» EXERCISE INPUTS
.....
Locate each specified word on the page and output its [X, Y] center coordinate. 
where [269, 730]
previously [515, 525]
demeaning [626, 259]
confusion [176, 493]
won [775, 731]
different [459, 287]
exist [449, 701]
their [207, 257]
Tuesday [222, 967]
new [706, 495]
.....
» WHAT NEEDS TO BE DONE
Put every line of the material above into a numbered list, leaving out any blank lines.

» FINAL ANSWER
1. Locate each specified word on the page and output its [X, Y] center coordinate. 
2. where [269, 730]
3. previously [515, 525]
4. demeaning [626, 259]
5. confusion [176, 493]
6. won [775, 731]
7. different [459, 287]
8. exist [449, 701]
9. their [207, 257]
10. Tuesday [222, 967]
11. new [706, 495]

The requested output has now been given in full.